═══ Quoted passage ═══

Today's destination is the Salar de Uyuni (Bolivian salt flats). The largest in the world they cover over 10,000 square km, and according to one of our group, are used to calibrate satellite altimeters.

Entry to the flats is through a grubby small town through which streams of tourists flow in 4x4s to reach the flats. The salt is very dirty as you approach the main flats, but gradually the white becomes 'cleaner' the further you go. There are several salt hotels on the edge that look like regular white brick buildings, which are in fact made entirely of salt.

Salt brick bay window
Once on the salt we follow Cory to the roundabout a few clicks into the flats. We stop there to soak up the international atmosphere with all the flags planted on the roundabout and the myriad of tourists from around the globe striking various poses against the salt backdrop. Here there is also another salt hotel but we have the opportunity to get up close this time. Like the others it is constructed from salt bricks, each displaying its striations of layered salt, alternating clean and dirty. The bricks are sliced from blocks that are extracted from the salt flats and the layering results from the deposition of salt over thousands of years. Inside the hotel is a museum of statues carved from large salt blocks and despite salt being dissolved by water the hotels do not need to be rebuilt often and they are a near permanent feature on or around the flats. There are no toilets in the hotel (at least for casual visitors) as there is no way for the waste to be disposed of; I suspect hotel guests do have toilet facilities via a septic tank.
Salt sculptures
There are also several islands on the flats that have a unique vegetation adapted to the harsh climate, wind, cold, etc. We certainly felt both and had to stay wrapped up well while we were there.

═══

• **Goal a**: Locate each of the rows below that contains the string "Viewport", and copy those rows.

═══ Given records ═══

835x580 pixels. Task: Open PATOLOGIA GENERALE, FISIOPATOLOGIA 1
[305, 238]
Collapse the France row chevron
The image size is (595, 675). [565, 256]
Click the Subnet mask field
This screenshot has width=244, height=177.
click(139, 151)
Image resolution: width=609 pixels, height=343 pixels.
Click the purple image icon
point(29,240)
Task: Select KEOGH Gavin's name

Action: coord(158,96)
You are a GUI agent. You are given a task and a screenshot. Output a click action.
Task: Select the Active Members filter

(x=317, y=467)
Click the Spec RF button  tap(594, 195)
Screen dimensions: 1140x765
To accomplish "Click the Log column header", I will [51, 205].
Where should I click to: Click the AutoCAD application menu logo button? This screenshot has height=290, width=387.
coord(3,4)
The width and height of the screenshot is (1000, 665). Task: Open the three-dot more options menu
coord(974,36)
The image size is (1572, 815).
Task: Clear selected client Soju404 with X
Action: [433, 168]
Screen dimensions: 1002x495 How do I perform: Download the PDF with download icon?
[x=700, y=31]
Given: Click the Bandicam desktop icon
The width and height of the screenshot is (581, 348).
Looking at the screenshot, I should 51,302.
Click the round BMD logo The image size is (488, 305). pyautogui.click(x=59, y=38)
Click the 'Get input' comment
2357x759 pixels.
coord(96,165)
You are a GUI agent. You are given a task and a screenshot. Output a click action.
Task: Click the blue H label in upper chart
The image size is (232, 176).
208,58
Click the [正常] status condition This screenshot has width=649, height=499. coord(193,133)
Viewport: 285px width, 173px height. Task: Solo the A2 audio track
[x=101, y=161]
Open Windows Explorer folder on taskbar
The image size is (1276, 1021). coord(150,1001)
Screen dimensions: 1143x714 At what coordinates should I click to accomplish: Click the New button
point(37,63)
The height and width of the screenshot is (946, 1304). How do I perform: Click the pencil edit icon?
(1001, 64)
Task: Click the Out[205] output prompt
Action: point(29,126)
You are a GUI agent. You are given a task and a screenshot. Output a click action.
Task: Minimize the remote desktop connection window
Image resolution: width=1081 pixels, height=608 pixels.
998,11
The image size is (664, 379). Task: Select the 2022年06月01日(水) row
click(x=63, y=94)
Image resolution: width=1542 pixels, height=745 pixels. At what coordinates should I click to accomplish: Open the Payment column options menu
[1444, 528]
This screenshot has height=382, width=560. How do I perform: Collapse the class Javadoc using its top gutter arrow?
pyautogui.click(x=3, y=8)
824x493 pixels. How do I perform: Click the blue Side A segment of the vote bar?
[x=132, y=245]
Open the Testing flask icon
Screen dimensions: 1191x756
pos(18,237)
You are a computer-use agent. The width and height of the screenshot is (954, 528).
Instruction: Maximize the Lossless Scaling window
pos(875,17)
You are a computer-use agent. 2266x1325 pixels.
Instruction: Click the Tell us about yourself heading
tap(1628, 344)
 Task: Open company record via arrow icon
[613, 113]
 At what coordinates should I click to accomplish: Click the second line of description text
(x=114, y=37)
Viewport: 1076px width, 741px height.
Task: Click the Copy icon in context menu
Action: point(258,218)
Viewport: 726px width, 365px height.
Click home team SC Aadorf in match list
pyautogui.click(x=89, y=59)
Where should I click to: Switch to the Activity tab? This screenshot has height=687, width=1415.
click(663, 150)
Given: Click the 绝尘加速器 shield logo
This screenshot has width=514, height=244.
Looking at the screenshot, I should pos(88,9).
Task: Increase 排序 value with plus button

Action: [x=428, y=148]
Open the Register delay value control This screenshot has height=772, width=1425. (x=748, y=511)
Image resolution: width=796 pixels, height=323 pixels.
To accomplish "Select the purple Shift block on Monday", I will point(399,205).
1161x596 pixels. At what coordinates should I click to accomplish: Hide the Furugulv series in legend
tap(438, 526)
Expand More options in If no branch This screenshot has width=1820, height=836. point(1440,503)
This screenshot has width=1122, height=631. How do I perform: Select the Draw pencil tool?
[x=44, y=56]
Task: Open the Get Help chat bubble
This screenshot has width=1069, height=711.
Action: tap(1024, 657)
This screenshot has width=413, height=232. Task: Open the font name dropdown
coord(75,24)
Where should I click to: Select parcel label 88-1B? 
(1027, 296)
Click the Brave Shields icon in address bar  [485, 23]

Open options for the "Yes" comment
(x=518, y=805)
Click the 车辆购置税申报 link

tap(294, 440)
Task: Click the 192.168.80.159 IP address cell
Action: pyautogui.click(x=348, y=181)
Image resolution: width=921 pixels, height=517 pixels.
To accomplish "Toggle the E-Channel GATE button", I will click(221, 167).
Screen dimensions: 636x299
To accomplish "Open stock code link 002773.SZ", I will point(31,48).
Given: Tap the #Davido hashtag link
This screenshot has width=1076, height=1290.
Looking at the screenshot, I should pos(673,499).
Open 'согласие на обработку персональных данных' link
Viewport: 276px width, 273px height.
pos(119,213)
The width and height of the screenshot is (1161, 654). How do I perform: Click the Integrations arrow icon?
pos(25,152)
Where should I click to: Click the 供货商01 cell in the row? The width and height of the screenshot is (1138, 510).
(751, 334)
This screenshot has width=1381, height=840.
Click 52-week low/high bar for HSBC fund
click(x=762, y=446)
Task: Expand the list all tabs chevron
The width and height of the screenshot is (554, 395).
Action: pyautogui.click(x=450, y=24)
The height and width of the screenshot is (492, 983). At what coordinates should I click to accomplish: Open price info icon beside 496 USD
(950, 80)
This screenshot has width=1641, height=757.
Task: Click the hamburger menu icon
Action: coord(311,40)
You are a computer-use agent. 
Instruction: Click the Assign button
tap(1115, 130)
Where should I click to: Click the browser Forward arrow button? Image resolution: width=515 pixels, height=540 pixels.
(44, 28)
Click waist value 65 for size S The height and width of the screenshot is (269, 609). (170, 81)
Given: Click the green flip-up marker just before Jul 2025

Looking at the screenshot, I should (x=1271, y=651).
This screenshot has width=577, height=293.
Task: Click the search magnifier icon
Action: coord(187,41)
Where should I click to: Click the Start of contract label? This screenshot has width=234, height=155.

═══

• **Goal b**: Transcribe the salt flats passage above, everything from "Entry to the" down to "entirely of salt.".

• **Problem solution a**:
Viewport: 285px width, 173px height. Task: Solo the A2 audio track
Viewport: 1076px width, 741px height.
Viewport: 726px width, 365px height.
Viewport: 276px width, 273px height.

• **Problem solution b**:
Entry to the flats is through a grubby small town through which streams of tourists flow in 4x4s to reach the flats. The salt is very dirty as you approach the main flats, but gradually the white becomes 'cleaner' the further you go. There are several salt hotels on the edge that look like regular white brick buildings, which are in fact made entirely of salt.